▶ _INSTRUCTIONS TO FOLLOW_:
Reproduce every one of the following rows word for word, without changing a single character.

Interface element rows:

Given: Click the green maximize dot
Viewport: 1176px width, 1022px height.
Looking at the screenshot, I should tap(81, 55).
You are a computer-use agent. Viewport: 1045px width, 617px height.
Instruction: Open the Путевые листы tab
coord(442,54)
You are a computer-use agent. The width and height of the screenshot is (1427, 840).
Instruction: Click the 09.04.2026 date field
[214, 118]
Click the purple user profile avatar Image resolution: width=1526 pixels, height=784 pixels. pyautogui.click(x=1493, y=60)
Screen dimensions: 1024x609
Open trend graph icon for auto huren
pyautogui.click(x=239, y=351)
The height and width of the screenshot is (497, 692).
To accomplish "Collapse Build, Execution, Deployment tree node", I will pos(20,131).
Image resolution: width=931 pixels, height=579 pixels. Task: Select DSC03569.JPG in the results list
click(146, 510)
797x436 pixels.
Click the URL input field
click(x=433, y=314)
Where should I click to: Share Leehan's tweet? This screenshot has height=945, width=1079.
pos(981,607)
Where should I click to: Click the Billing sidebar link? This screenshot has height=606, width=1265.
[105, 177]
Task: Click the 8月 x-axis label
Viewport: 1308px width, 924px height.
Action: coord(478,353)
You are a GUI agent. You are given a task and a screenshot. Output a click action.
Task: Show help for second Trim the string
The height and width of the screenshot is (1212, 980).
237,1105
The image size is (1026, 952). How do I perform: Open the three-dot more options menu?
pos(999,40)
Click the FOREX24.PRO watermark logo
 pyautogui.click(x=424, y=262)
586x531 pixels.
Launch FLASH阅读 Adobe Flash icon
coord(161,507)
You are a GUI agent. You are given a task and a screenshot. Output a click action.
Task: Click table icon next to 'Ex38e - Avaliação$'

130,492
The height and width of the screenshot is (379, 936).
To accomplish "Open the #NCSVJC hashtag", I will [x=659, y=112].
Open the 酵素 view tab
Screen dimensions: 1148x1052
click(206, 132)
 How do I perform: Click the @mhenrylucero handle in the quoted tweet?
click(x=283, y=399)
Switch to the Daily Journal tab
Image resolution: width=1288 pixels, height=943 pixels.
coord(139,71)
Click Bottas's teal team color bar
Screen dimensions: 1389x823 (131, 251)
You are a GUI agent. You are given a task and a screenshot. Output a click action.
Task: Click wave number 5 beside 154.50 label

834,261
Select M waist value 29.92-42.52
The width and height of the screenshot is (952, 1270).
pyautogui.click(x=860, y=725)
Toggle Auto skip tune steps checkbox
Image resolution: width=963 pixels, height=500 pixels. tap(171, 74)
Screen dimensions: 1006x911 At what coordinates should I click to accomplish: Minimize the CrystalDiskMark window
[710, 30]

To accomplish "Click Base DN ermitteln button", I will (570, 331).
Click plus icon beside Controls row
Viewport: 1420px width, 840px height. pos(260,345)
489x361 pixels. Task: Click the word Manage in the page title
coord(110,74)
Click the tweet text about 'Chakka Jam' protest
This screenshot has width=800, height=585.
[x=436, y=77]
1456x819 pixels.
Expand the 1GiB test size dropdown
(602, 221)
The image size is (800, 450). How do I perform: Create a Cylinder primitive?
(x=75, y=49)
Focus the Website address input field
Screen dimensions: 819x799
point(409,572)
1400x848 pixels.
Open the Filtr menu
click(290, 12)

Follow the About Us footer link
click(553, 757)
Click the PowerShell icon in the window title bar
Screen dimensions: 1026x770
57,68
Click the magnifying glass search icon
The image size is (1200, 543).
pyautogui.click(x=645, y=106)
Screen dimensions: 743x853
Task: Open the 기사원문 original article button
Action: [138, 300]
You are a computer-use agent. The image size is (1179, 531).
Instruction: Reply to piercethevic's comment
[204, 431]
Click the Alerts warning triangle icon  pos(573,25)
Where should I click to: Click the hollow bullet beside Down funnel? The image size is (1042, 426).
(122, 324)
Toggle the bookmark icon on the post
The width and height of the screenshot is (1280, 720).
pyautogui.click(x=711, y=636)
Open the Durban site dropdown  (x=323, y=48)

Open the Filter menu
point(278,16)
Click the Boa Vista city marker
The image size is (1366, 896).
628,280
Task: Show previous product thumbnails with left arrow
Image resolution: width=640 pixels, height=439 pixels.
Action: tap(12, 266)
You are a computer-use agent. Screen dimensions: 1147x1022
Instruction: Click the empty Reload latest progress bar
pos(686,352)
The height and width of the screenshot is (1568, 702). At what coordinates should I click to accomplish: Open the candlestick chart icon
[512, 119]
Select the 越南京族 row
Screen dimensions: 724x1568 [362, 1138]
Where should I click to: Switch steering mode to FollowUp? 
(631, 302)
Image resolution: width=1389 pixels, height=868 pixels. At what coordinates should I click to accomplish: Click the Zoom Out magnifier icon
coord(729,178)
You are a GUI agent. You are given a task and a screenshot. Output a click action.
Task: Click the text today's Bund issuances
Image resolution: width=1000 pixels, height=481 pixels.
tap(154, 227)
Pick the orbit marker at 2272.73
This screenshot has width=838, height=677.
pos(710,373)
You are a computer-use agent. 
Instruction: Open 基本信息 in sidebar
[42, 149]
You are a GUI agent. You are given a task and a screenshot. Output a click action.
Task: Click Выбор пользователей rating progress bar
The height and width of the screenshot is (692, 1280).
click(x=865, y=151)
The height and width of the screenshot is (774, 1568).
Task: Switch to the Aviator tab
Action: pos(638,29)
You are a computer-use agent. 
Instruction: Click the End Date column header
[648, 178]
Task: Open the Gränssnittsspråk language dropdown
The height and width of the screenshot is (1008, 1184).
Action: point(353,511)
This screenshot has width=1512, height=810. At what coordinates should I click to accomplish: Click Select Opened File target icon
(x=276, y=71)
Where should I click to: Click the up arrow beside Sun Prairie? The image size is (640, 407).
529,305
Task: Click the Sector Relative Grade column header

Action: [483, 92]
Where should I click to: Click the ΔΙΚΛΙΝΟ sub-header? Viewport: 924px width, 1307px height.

▶ _EXPECTED ANSWER_:
Given: Click the green maximize dot
Viewport: 1176px width, 1022px height.
Looking at the screenshot, I should tap(81, 55).
You are a computer-use agent. Viewport: 1045px width, 617px height.
Instruction: Open the Путевые листы tab
coord(442,54)
You are a computer-use agent. The width and height of the screenshot is (1427, 840).
Instruction: Click the 09.04.2026 date field
[214, 118]
Click the purple user profile avatar Image resolution: width=1526 pixels, height=784 pixels. pyautogui.click(x=1493, y=60)
Screen dimensions: 1024x609
Open trend graph icon for auto huren
pyautogui.click(x=239, y=351)
The height and width of the screenshot is (497, 692).
To accomplish "Collapse Build, Execution, Deployment tree node", I will pos(20,131).
Image resolution: width=931 pixels, height=579 pixels. Task: Select DSC03569.JPG in the results list
click(146, 510)
797x436 pixels.
Click the URL input field
click(x=433, y=314)
Where should I click to: Share Leehan's tweet? This screenshot has height=945, width=1079.
pos(981,607)
Where should I click to: Click the Billing sidebar link? This screenshot has height=606, width=1265.
[105, 177]
Task: Click the 8月 x-axis label
Viewport: 1308px width, 924px height.
Action: coord(478,353)
You are a GUI agent. You are given a task and a screenshot. Output a click action.
Task: Show help for second Trim the string
The height and width of the screenshot is (1212, 980).
237,1105
The image size is (1026, 952). How do I perform: Open the three-dot more options menu?
pos(999,40)
Click the FOREX24.PRO watermark logo
 pyautogui.click(x=424, y=262)
586x531 pixels.
Launch FLASH阅读 Adobe Flash icon
coord(161,507)
You are a GUI agent. You are given a task and a screenshot. Output a click action.
Task: Click table icon next to 'Ex38e - Avaliação$'

130,492
The height and width of the screenshot is (379, 936).
To accomplish "Open the #NCSVJC hashtag", I will [x=659, y=112].
Open the 酵素 view tab
Screen dimensions: 1148x1052
click(206, 132)
 How do I perform: Click the @mhenrylucero handle in the quoted tweet?
click(x=283, y=399)
Switch to the Daily Journal tab
Image resolution: width=1288 pixels, height=943 pixels.
coord(139,71)
Click Bottas's teal team color bar
Screen dimensions: 1389x823 (131, 251)
You are a GUI agent. You are given a task and a screenshot. Output a click action.
Task: Click wave number 5 beside 154.50 label

834,261
Select M waist value 29.92-42.52
The width and height of the screenshot is (952, 1270).
pyautogui.click(x=860, y=725)
Toggle Auto skip tune steps checkbox
Image resolution: width=963 pixels, height=500 pixels. tap(171, 74)
Screen dimensions: 1006x911 At what coordinates should I click to accomplish: Minimize the CrystalDiskMark window
[710, 30]

To accomplish "Click Base DN ermitteln button", I will (570, 331).
Click plus icon beside Controls row
Viewport: 1420px width, 840px height. pos(260,345)
489x361 pixels. Task: Click the word Manage in the page title
coord(110,74)
Click the tweet text about 'Chakka Jam' protest
This screenshot has width=800, height=585.
[x=436, y=77]
1456x819 pixels.
Expand the 1GiB test size dropdown
(602, 221)
The image size is (800, 450). How do I perform: Create a Cylinder primitive?
(x=75, y=49)
Focus the Website address input field
Screen dimensions: 819x799
point(409,572)
1400x848 pixels.
Open the Filtr menu
click(290, 12)

Follow the About Us footer link
click(553, 757)
Click the PowerShell icon in the window title bar
Screen dimensions: 1026x770
57,68
Click the magnifying glass search icon
The image size is (1200, 543).
pyautogui.click(x=645, y=106)
Screen dimensions: 743x853
Task: Open the 기사원문 original article button
Action: [138, 300]
You are a computer-use agent. The image size is (1179, 531).
Instruction: Reply to piercethevic's comment
[204, 431]
Click the Alerts warning triangle icon  pos(573,25)
Where should I click to: Click the hollow bullet beside Down funnel? The image size is (1042, 426).
(122, 324)
Toggle the bookmark icon on the post
The width and height of the screenshot is (1280, 720).
pyautogui.click(x=711, y=636)
Open the Durban site dropdown  (x=323, y=48)

Open the Filter menu
point(278,16)
Click the Boa Vista city marker
The image size is (1366, 896).
628,280
Task: Show previous product thumbnails with left arrow
Image resolution: width=640 pixels, height=439 pixels.
Action: tap(12, 266)
You are a computer-use agent. Screen dimensions: 1147x1022
Instruction: Click the empty Reload latest progress bar
pos(686,352)
The height and width of the screenshot is (1568, 702). At what coordinates should I click to accomplish: Open the candlestick chart icon
[512, 119]
Select the 越南京族 row
Screen dimensions: 724x1568 [362, 1138]
Where should I click to: Switch steering mode to FollowUp? 
(631, 302)
Image resolution: width=1389 pixels, height=868 pixels. At what coordinates should I click to accomplish: Click the Zoom Out magnifier icon
coord(729,178)
You are a GUI agent. You are given a task and a screenshot. Output a click action.
Task: Click the text today's Bund issuances
Image resolution: width=1000 pixels, height=481 pixels.
tap(154, 227)
Pick the orbit marker at 2272.73
This screenshot has width=838, height=677.
pos(710,373)
You are a computer-use agent. 
Instruction: Open 基本信息 in sidebar
[42, 149]
You are a GUI agent. You are given a task and a screenshot. Output a click action.
Task: Click Выбор пользователей rating progress bar
The height and width of the screenshot is (692, 1280).
click(x=865, y=151)
The height and width of the screenshot is (774, 1568).
Task: Switch to the Aviator tab
Action: pos(638,29)
You are a computer-use agent. 
Instruction: Click the End Date column header
[648, 178]
Task: Open the Gränssnittsspråk language dropdown
The height and width of the screenshot is (1008, 1184).
Action: point(353,511)
This screenshot has width=1512, height=810. At what coordinates should I click to accomplish: Click Select Opened File target icon
(x=276, y=71)
Where should I click to: Click the up arrow beside Sun Prairie? The image size is (640, 407).
529,305
Task: Click the Sector Relative Grade column header

Action: [483, 92]
Where should I click to: Click the ΔΙΚΛΙΝΟ sub-header? Viewport: 924px width, 1307px height.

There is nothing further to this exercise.